Nele P. aus Freiburg:
Vor Kurzem tropfte unser Wasserhahn. Der Vermieter meinte, das sei eine Kleinreparatur und wir müssten die Kosten übernehmen. Was sind Kleinreparaturen genau und stimmt es, dass Mieter sie selbst bezahlen müssen?
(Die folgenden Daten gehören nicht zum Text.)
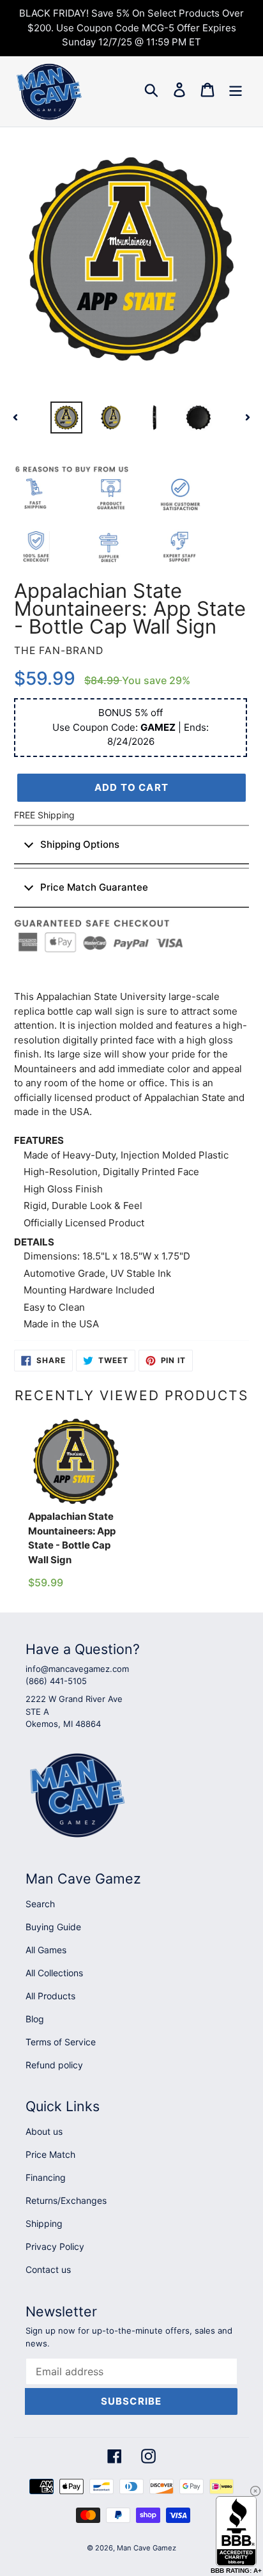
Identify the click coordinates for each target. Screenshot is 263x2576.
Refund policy (54, 2064)
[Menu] (236, 90)
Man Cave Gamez (146, 2547)
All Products (50, 1995)
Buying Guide (53, 1926)
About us (44, 2131)
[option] (67, 417)
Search (40, 1903)
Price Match (50, 2154)
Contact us (48, 2269)
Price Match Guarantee (94, 887)
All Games (46, 1949)
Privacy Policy (55, 2246)
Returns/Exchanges (66, 2200)
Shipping (44, 2223)
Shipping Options (79, 844)
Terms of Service (61, 2041)
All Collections (54, 1972)
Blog (35, 2018)
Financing (46, 2177)
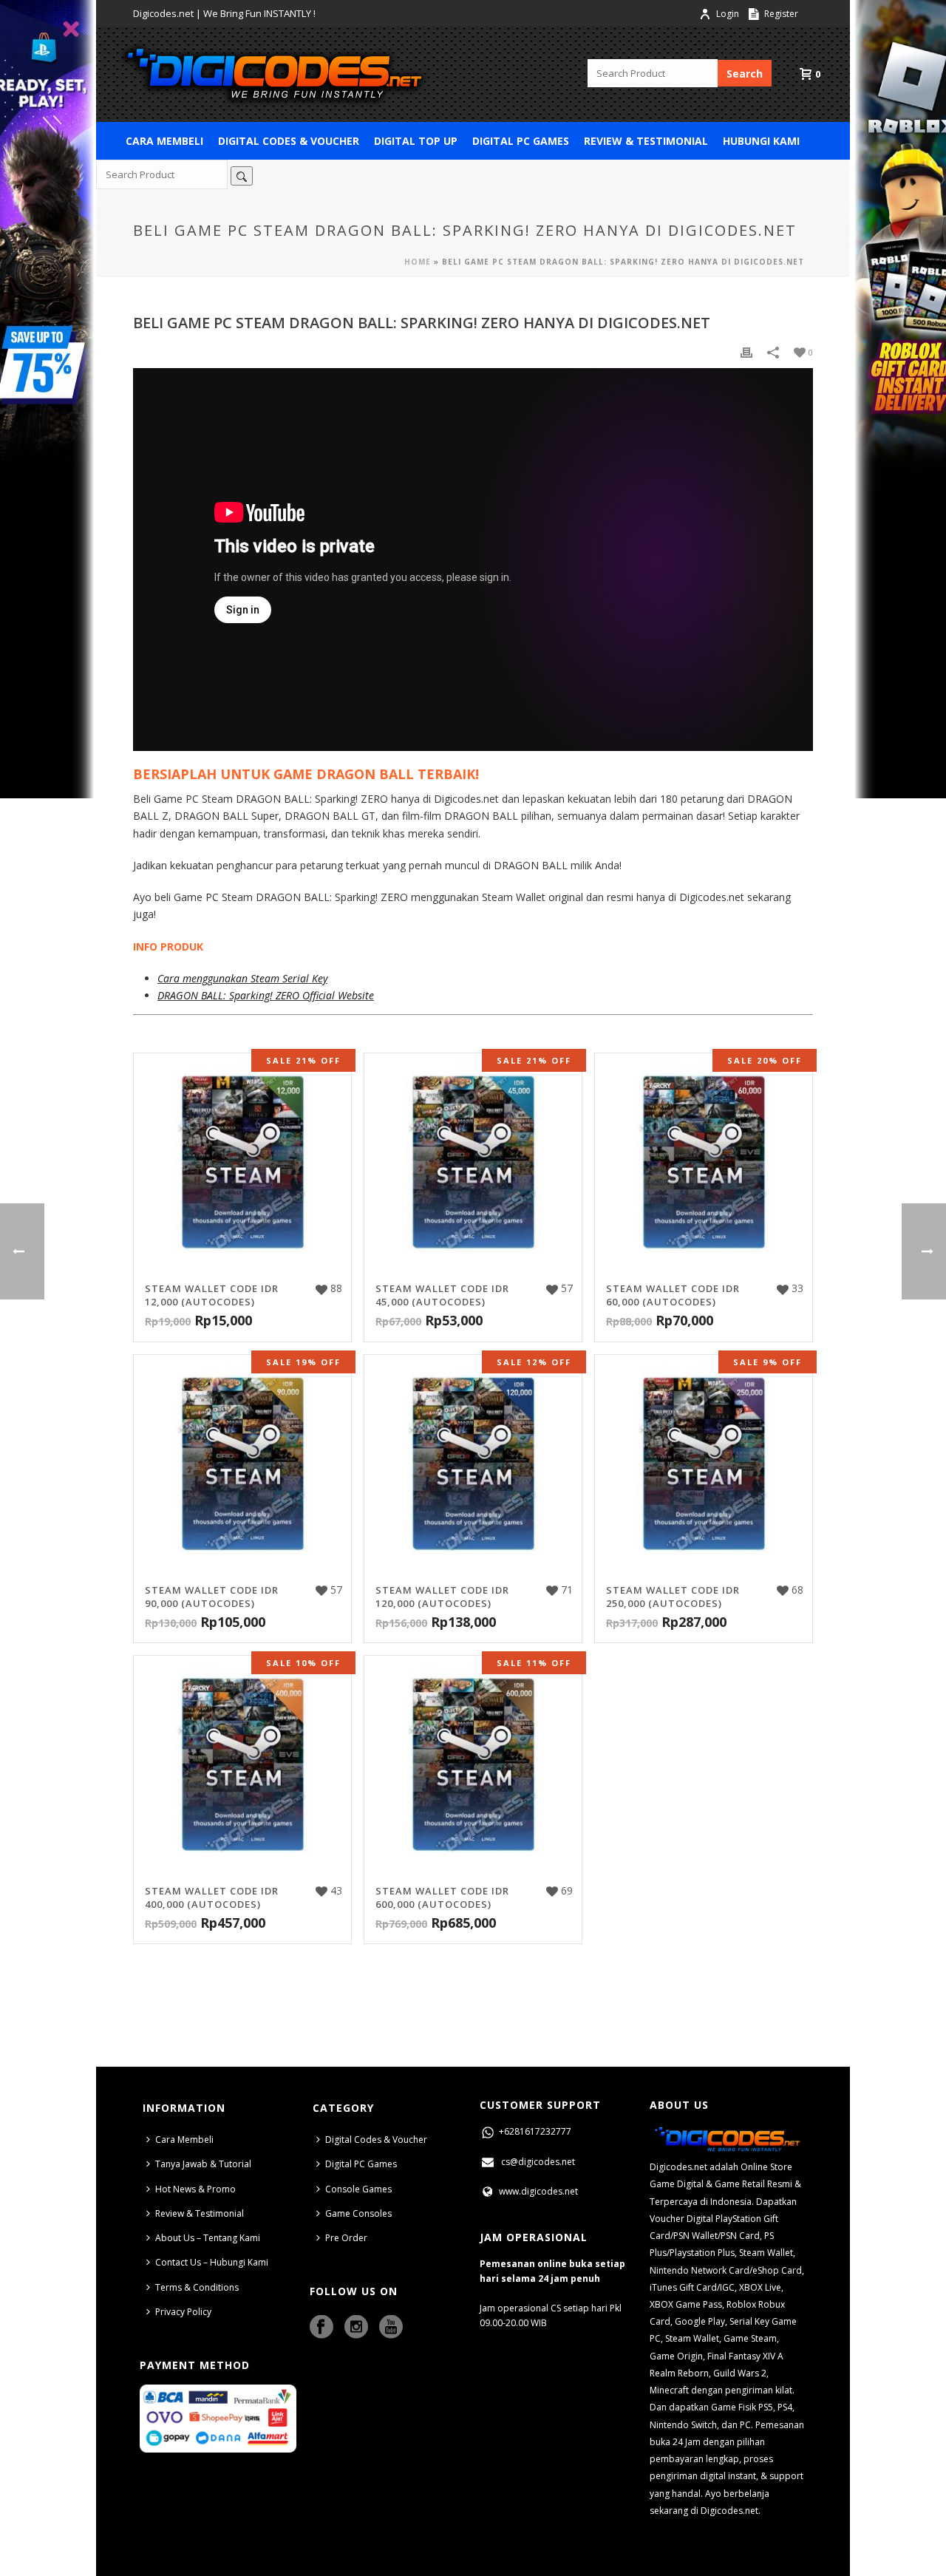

Michaela Rassat, Juristin der D.A.S. Rechtsschutz Leistungs-GmbH (D.A.S. Leistungsservice):
Kleinreparaturen sind Reparaturen von Bagatellschäden in einer Mietwohnung. Gerade bewegliche Teile wie Griffe, Schalter oder Wasserhahnventile nutzen sich mit der Zeit ab und irgendwann steht ein Austausch oder eine Reparatur an. Vermieter und Mieter können im Mietvertrag vereinbaren, dass der Mieter die Kosten dafür bis zu einer bestimmten Höhe übernimmt. Derartige Klauseln helfen, Streit zu vermeiden. Die zulässigen Grenzen ergeben sich aus Gerichtsurteilen – sie sind jedoch nicht einheitlich. Als Kleinreparaturen gelten demnach Arbeiten, die im Einzelfall bis zu 75 Euro, nach Ansicht einzelner Gerichte auch bis zu 120 Euro kosten dürfen. Dieser Betrag sowie eine Obergrenze für das gesamte Jahr muss im Mietvertrag geregelt sein. Die Gerichte sehen hier meist 150 bis 200 Euro oder bis zu acht Prozent der Jahreskaltmiete als zulässig an. Allerdings müssen Mieter nur Kleinreparaturen an Gegenständen bezahlen, auf die sie direkten Zugriff haben und die sie häufig nutzen. Dazu zählen zum Beispiel Wasserhahnventile oder Tür- und Fenstergriffe. Unzugängliche Installationen wie Wasserrohre oder elektrische Leitungen in der Wand gehören nicht dazu. Die 75 bis 120 Euro sind übrigens keine Selbstbeteiligung: Ist der Rechnungsbetrag des Handwerkers höher, ist es keine Kleinreparatur mehr. Der Mieter muss dann nichts bezahlen. Vertragsklauseln, die den Mieter unabhängig vom Rechnungsbetrag zur Zahlung eines bestimmten Anteils verpflichten, sind unwirksam. Das gilt auch für Absprachen, nach denen der Mieter den Handwerker beauftragen muss.